Ein weiterer großer Vorteil des Outbound-Marketings ist die größere Reichweite, ohne dass für jeden neuen Kontakt über denselben Kanal erneut gezahlt werden muss. Im Inbound-Marketing werden Methoden wie Pay-per-Click-Advertising oder Social Media Ads pro Kontakt oder Klick abgerechnet, was nicht zwangsläufig zu einem Verkauf führt.
Herausforderungen des Outbound-Marketings
Outbound-Marketer stehen oft vor der Herausforderung, die Reichweite und Effektivität ihrer Kampagnen nur schwer nachvollziehen zu können. Das ist ein entscheidender Nachteil, da es fast unmöglich ist, zu messen, wie erfolgreich oder erfolglos eine Kampagne tatsächlich war. Ebenso ist es schwierig zu erkennen, welche Zielgruppen erneut angesprochen, nachgefasst oder aussortiert werden sollten.

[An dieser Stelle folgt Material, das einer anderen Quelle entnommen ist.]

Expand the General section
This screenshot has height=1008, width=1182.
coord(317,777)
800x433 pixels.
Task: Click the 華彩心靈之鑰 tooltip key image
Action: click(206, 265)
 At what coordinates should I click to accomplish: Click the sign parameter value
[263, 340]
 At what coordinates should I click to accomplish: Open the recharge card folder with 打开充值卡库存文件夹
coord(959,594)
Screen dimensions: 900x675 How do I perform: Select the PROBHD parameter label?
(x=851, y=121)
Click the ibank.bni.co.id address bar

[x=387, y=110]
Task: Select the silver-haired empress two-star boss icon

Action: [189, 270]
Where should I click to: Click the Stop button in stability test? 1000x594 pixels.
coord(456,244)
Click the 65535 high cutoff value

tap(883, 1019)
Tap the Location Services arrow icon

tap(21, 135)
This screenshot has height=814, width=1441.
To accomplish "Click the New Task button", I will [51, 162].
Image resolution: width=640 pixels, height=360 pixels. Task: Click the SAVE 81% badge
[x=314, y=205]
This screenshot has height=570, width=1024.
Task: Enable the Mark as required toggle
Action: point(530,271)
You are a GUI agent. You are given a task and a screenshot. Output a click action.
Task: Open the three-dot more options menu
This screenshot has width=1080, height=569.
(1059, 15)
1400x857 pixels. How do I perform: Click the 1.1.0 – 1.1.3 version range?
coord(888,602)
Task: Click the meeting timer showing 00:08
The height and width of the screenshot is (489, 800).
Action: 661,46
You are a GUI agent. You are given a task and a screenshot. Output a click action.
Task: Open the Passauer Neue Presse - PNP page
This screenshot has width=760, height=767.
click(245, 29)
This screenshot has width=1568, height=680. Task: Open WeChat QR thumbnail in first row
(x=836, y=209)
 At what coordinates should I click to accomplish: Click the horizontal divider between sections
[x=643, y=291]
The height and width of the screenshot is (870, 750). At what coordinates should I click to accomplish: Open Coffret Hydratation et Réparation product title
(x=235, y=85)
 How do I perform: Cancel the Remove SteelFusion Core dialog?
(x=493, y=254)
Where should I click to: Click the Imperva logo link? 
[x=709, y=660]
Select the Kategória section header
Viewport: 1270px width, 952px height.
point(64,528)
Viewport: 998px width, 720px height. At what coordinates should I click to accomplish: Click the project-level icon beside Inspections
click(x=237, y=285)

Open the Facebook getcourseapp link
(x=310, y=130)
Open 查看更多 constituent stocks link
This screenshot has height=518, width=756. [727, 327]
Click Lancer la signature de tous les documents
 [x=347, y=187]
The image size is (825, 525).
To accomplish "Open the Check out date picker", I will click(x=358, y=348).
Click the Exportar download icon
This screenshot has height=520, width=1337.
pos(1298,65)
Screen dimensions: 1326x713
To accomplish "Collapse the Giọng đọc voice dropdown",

Während Inbound-Marketing schon mit einem kleinen Budget starten kann, ist Outbound-Marketing meist teuer, da es ein großes Budget für eine effektive Durchführung benötigt.
Schließlich kann es dazu führen, dass das Publikum einer Markenbotschaft gegenüber abgeneigt wird, da sie als störend empfunden wird. Fernseh- oder Radiozuschauer können sich entscheiden, umzuschalten oder während der Werbung schnell etwas anderes zu erledigen, um anschließend ihre Lieblingssendung ohne Ablenkung verfolgen zu können. Viele Fernseher bieten mittlerweile auch die Möglichkeit, Werbespots vorzuspulen oder ganz zu überspringen. So werden die vom Unternehmen eingesetzten Ressourcen vergeudet.
Welche Strategie ist in einer Marketingstrategie effektiver?
Für Marken, die sich eine starke Online-Präsenz aufbauen möchten, ist Inbound-Marketing in der Regel effektiver, da es darauf abzielt, die Zielgruppe direkt an ihrem Interessenspunkt abzuholen. Marken, die eine größere Reichweite erzielen möchten, können mit Outbound-Marketing jedoch ebenfalls gute Ergebnisse erzielen. Wirklich erfolgreiche Marken wissen allerdings, beide Marketingstrategien gezielt zu kombinieren, um ihren Gewinn zu maximieren.